Jamaal Williams, Saints
This move could end up working out for Williams, who certainly stands to benefit if Alvin Kamara is suspended for an alleged 2022 incident of battery in Las Vegas. As it stands, things aren’t looking good for Kamara, so a four- to eight-game suspension seems likely. This would leave Williams in the RB1 role for a good portion of the season. The Saints had 12 rushing touchdowns last season and Taysom Hill scored seven of those. The Lions had a very strong rushing attack in 2022, and Wiliams scored 17 of the team’s 23 rushing touchdowns. So not only will Williams likely see a big reduction in scoring opportunities, those opportunities will be further limited by the presence of Hill, should the Saints continue to use him around the goal line. Still, given Kamara’s legal woes, things could set up nicely for Williams.

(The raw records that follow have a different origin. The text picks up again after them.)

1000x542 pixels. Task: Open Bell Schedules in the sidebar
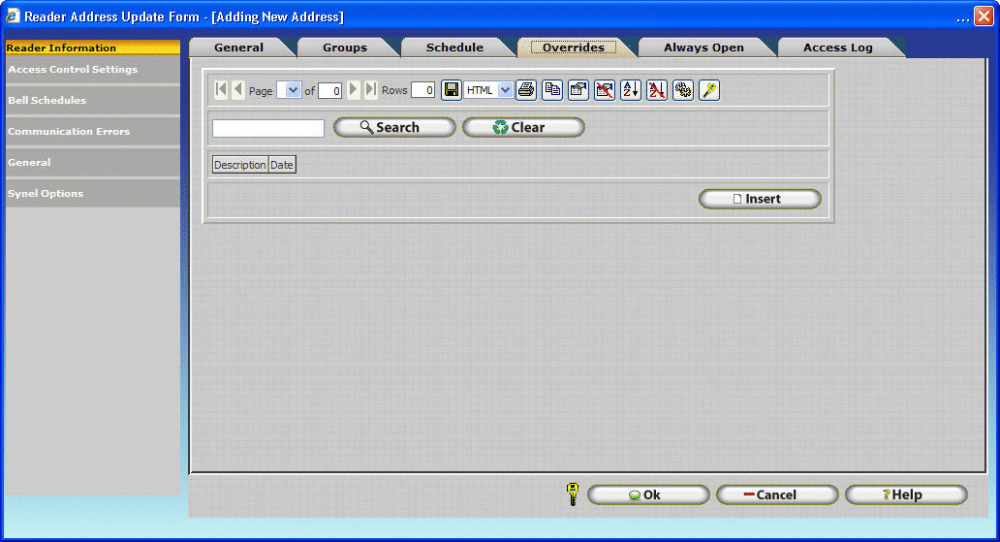point(47,100)
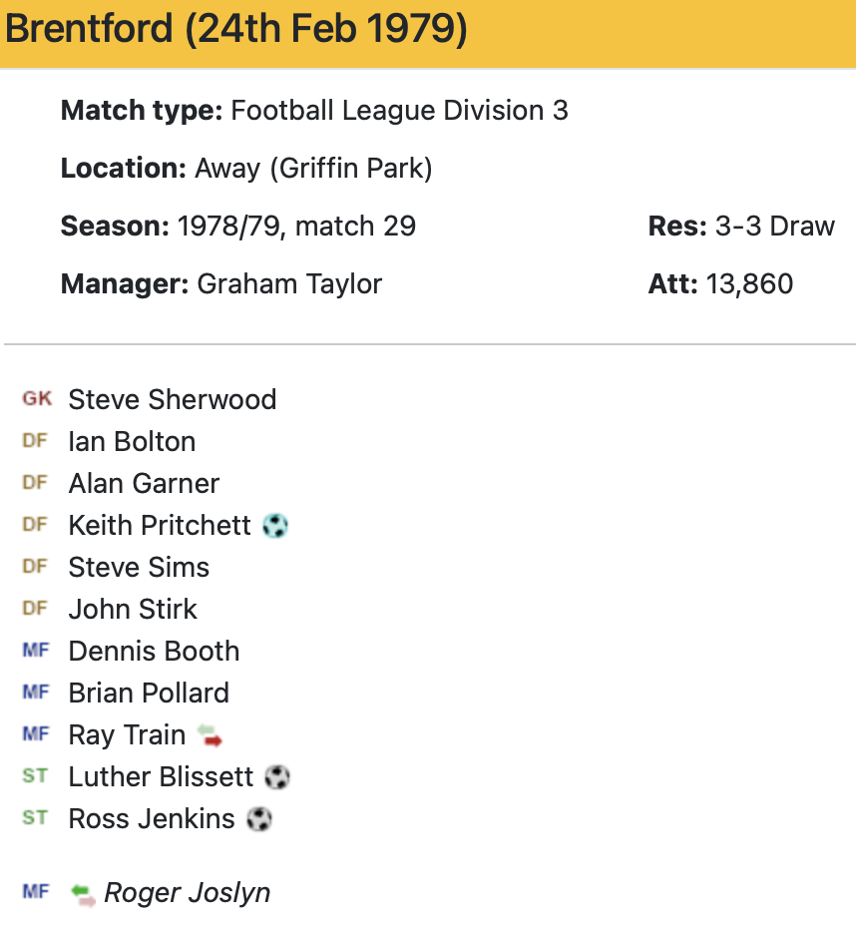
Task: Open Alan Garner's player profile
Action: (x=144, y=484)
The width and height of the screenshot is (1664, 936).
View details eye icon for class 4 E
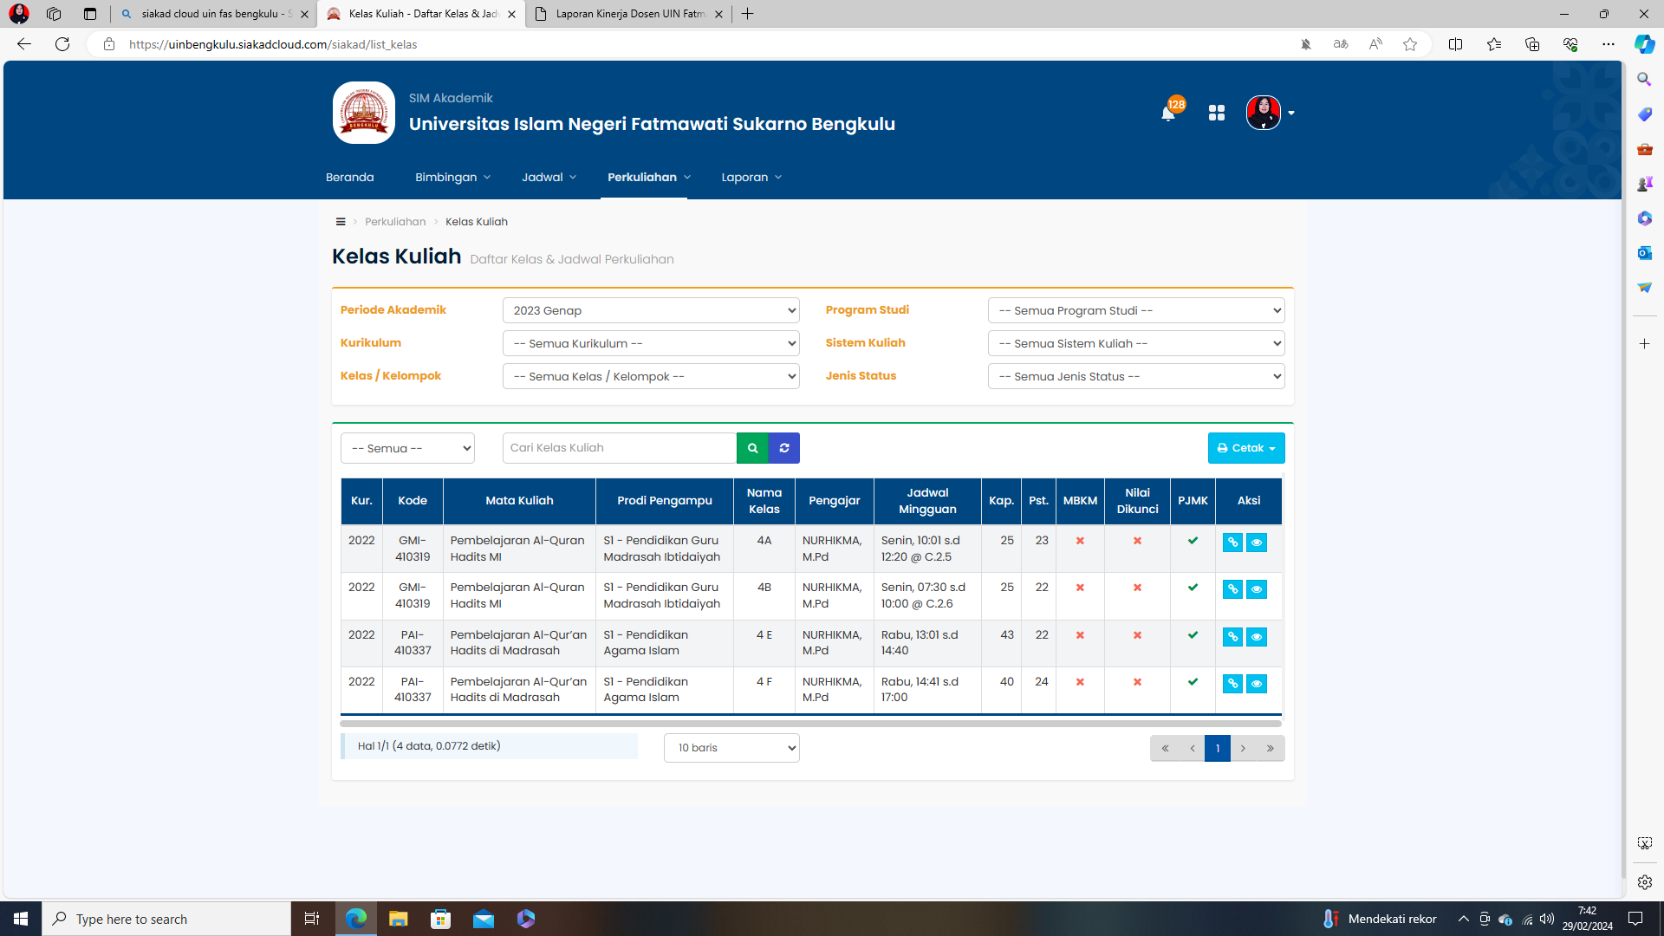pyautogui.click(x=1256, y=637)
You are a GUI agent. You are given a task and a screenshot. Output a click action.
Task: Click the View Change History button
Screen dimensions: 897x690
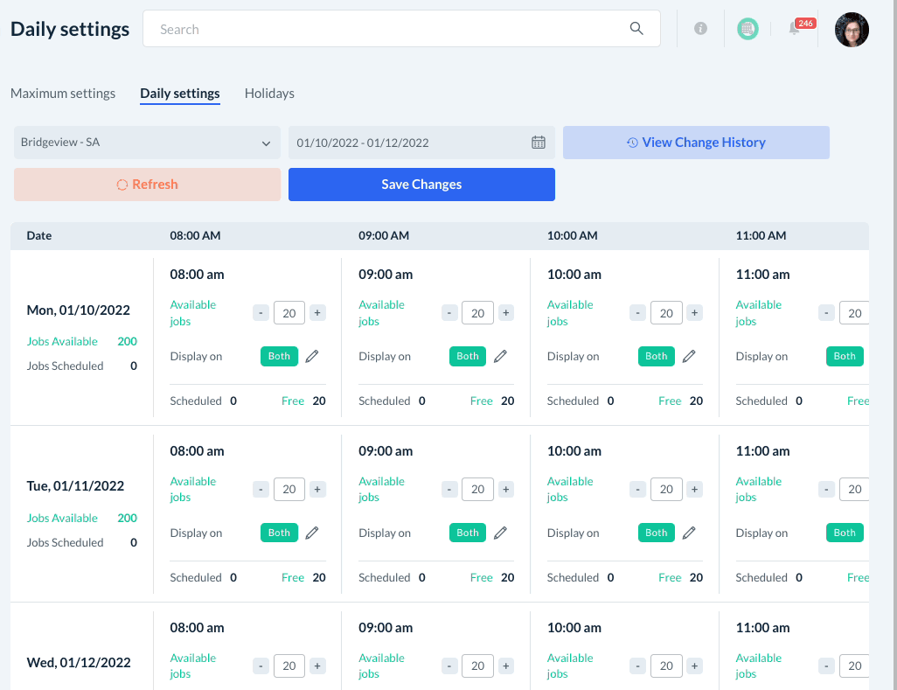point(696,143)
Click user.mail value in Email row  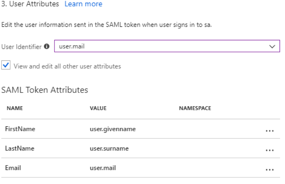[x=103, y=168]
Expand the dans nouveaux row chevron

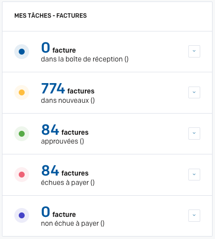pyautogui.click(x=194, y=92)
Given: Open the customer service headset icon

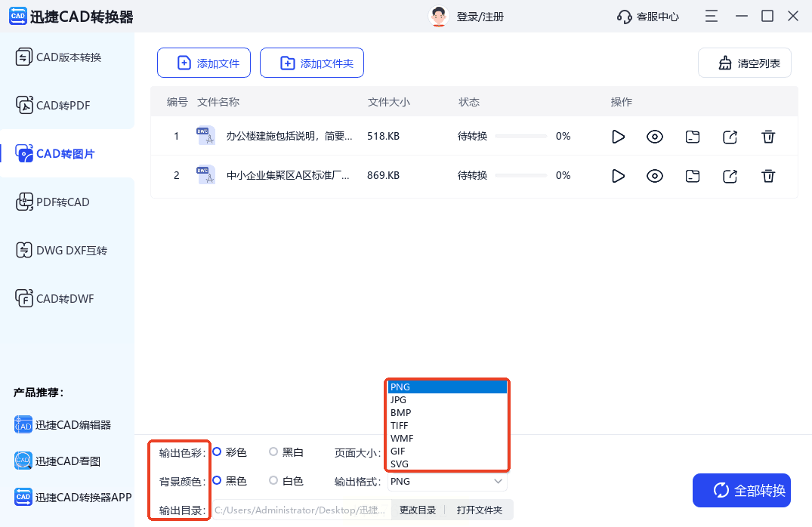Looking at the screenshot, I should 624,17.
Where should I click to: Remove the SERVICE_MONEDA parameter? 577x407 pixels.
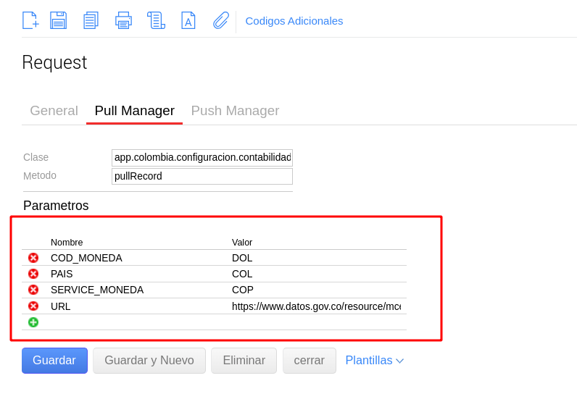click(33, 290)
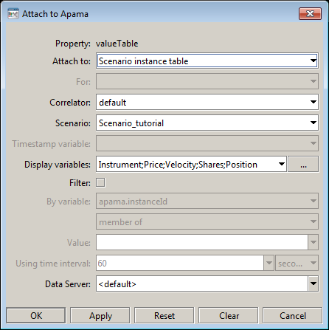Open the seconds unit dropdown
The image size is (329, 330).
tap(297, 263)
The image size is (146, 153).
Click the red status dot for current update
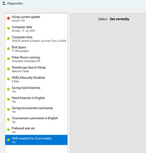(8, 18)
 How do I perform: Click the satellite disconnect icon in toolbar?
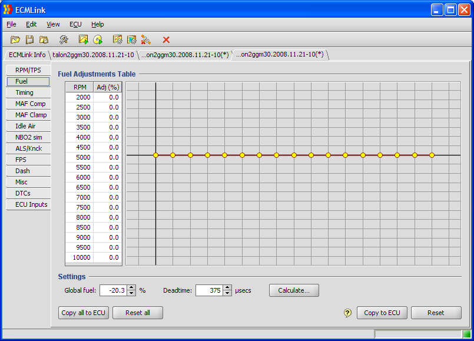tap(146, 39)
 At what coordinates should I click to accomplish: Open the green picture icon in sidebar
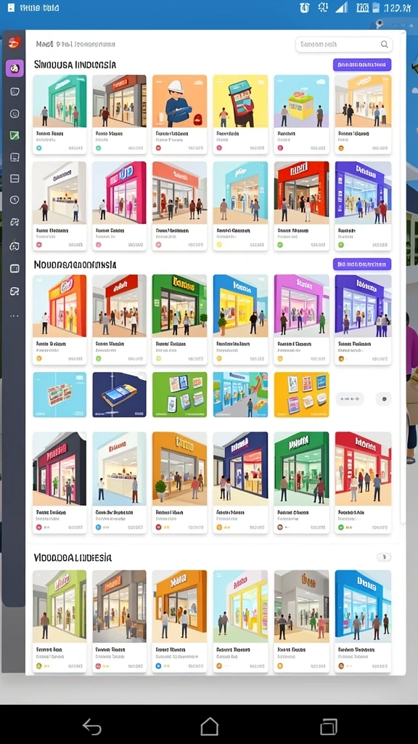pyautogui.click(x=15, y=136)
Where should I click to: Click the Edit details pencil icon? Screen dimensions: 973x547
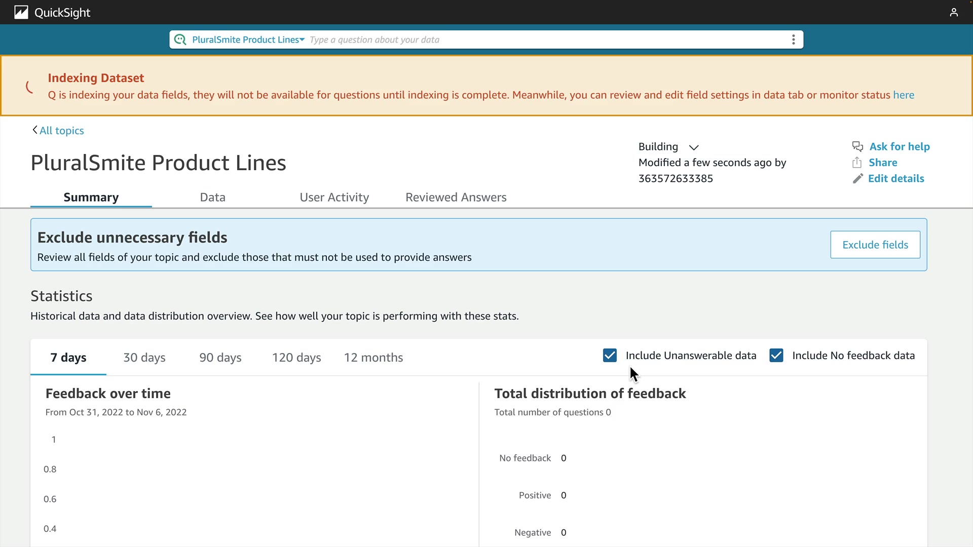(x=857, y=178)
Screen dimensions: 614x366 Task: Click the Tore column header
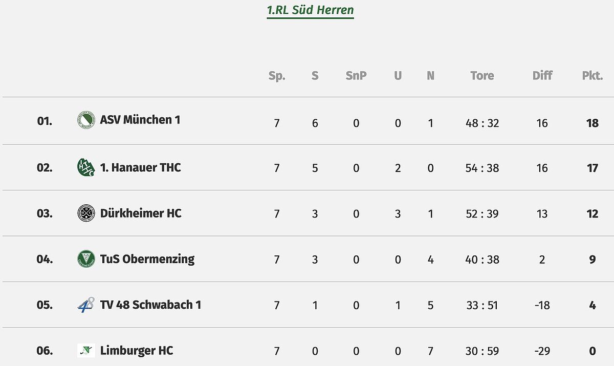tap(482, 76)
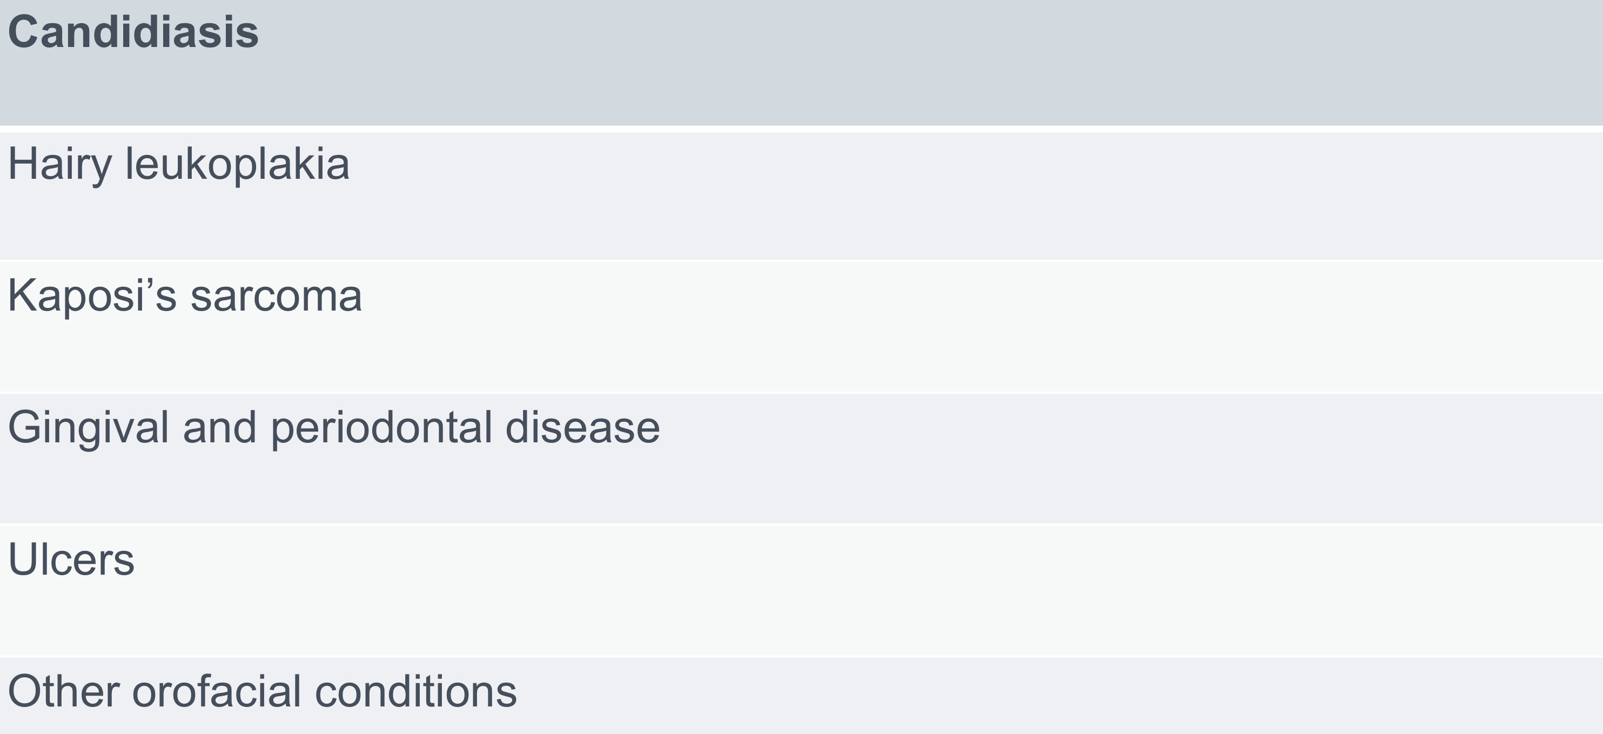The image size is (1603, 734).
Task: Click the word 'Gingival'
Action: [88, 429]
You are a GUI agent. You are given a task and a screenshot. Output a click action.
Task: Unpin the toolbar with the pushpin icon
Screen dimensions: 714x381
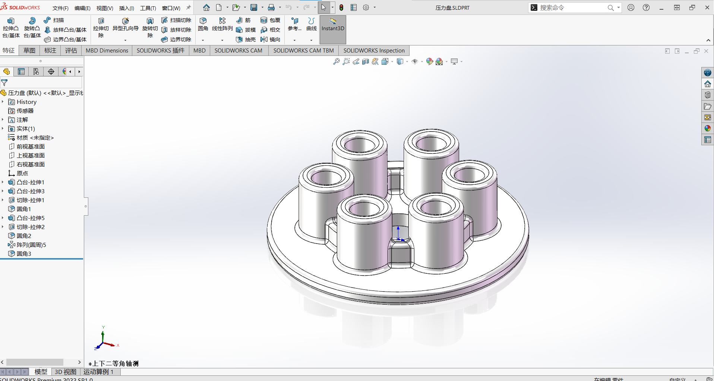(x=188, y=7)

Dameon Pierce & Devin Singletary, Texans
The chances of Pierce landing a bell-cow role in 2023 went out the window when the Texans gave Singletary $2.5 million guaranteed for one season. It’s not crazy money, but Singletary has averaged 212 touches over the last three seasons and it’s unlikely that the Texans brought him in to be a pure backup to Pierce. Singletary is both a solid runner (career 4.7 yards per carry) and receiver (38+ catches in three straight seasons) and probably wouldn’t have signed with the Texans without the promise of a sizable role.
Ezekiel Elliott, TBD
Elliott is unlikely to find a 16.5-touch role now that he’s been released by the Cowboys. As he enters his age-28 season, he should still have some tread left on the proverbial tires, but his yards per carry declined to a career-low 3.8 and he finished 35th in yards after contact per attempt. He was also a subpar 29th in attempts per broken tackle.
Dalton Schultz, Texans
If Schultz is able to lead the Texans in targets–and that’s a possibility given the current state of Houston’s receiving corps–then this move may work out for him. In 28 games over the last two seasons with a healthy-ish Dak Prescott, Schultz has averaged 4.7 receptions for 48 yards and 0.30 touchdowns per game. The resulting 10.0 half-PPR points per game would have made him the TE5 in 2022. He’ll be hard-pressed to finish higher than that in Houston.